Insufficient evidence to convict under failing to provide specimens of breath
Blake Morgan's Driver Defence team is the leading team of specialist road traffic lawyers in the South of England. We have been recognised by legal directory Chambers and Partners: A Client's Guide to the Legal Profession 2017 as a Band 1 firm in this field. Our team of specialist lawyers travel all the country to help motorists facing a driving ban or having penalty points put on their licence. Our work has taken us to Magistrates and Crown Courts all over the country. Many of our cases have reached the Higher Courts.
Barry Culshaw, in our Driver Defence team, successfully challenges against failing to provide breath speciments for analysis.
F was arrested on suspicion of driving with excess alcohol at her home address following her involvement in a non-injury road traffic accident nearby. At the police station F was required to provide two specimens of breath in an Intoximeter device for the purposes of analysis. Despite four attempts to provide the specimens F was unable to do so. At the time of attempting to provide the specimens F was greatly stressed by the events.
F was charged by Hampshire Constabulary with one count of failing without reasonable excuse to provide the specimens of breath for analysis contrary to Section 7(6) of the Road Traffic Act 1988 and was bailed to appear before Southampton Magistrates' Court. F sought the advice of Blake Morgan's Motoring Offences Team. F was advised to tender a not guilty plea on the basis that she had a reasonable excuse for failing to provide the specimens in that throughout she had made genuine attempts to provide the specimens, but had been physically unable to do so.
Pursuant to Blake Morgan's advice two expert witnesses were consulted and reports commissioned. The first report was from a forensic scientist who highlighted that during F's attempts to provide the specimens she was blowing for relatively long periods of time and the expert expressed concern that the Intoximeter device did not accept any of the attempts to provide the specimens given the long blow times. The second expert was F's GP who was of the opinion that F's medical history and her anxiety at the time of the breath testing procedure could have been a contributory factor in her inability to provide sufficient breath pressure.
Both experts' reports were lodged with the court and served on the Crown Prosecution Service who had conduct of the proceedings.
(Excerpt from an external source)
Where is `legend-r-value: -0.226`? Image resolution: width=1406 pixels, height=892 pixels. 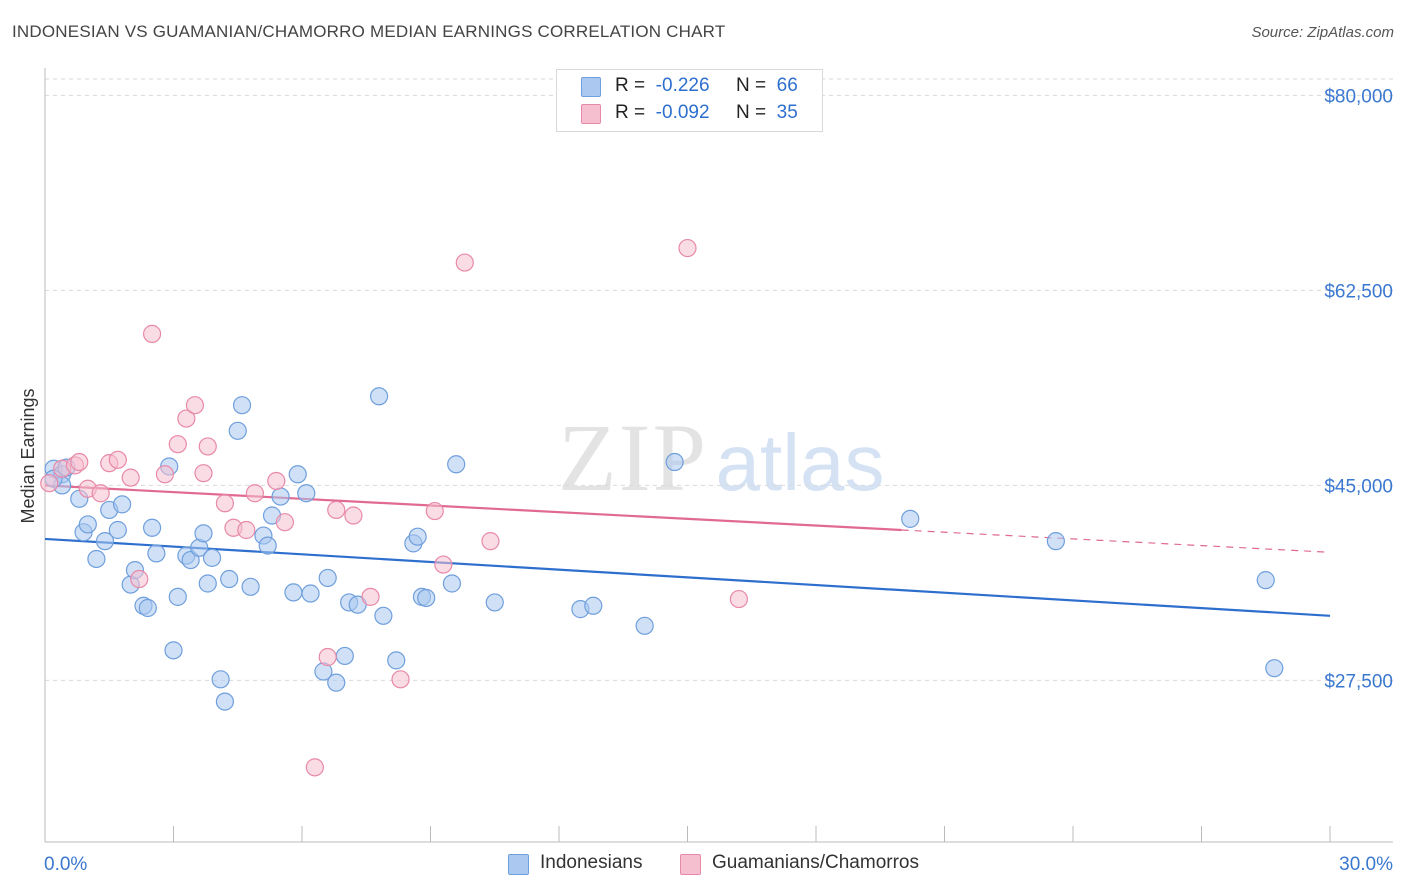
legend-r-value: -0.226 is located at coordinates (682, 86).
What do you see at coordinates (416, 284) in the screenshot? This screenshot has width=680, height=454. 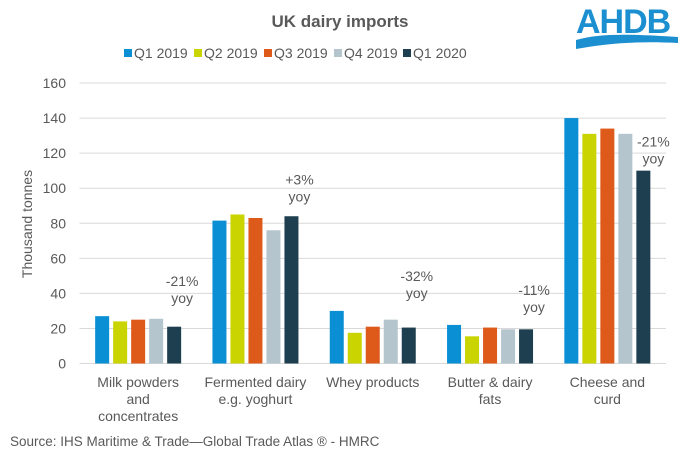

A defence statement was also lodged and served on the Crown raising secondary disclosure issues relevant to the functionality of the Intoximeter device.
The Crown Prosecution Service decided to discontinue the case on the basis that there was insufficient evidence to provide a realistic prospect of conviction. The court granted a defence costs order in F's favour. Barry Culshaw, a consultant and road traffic specialist with Blake Morgan's Driver Defence team, had conduct of the defence case throughout.
F was greatly relieved by the outcome. The offence of failing to provide specimens of breath for analysis without reasonable excuse is punishable with a fine not exceeding £5,000 and / or six months imprisonment. The offence also attracts obligatory disqualification from driving of a minimum period of twelve months. Very often courts impose periods of disqualification well in excess of the minimum mandatory period of twelve months for such offences."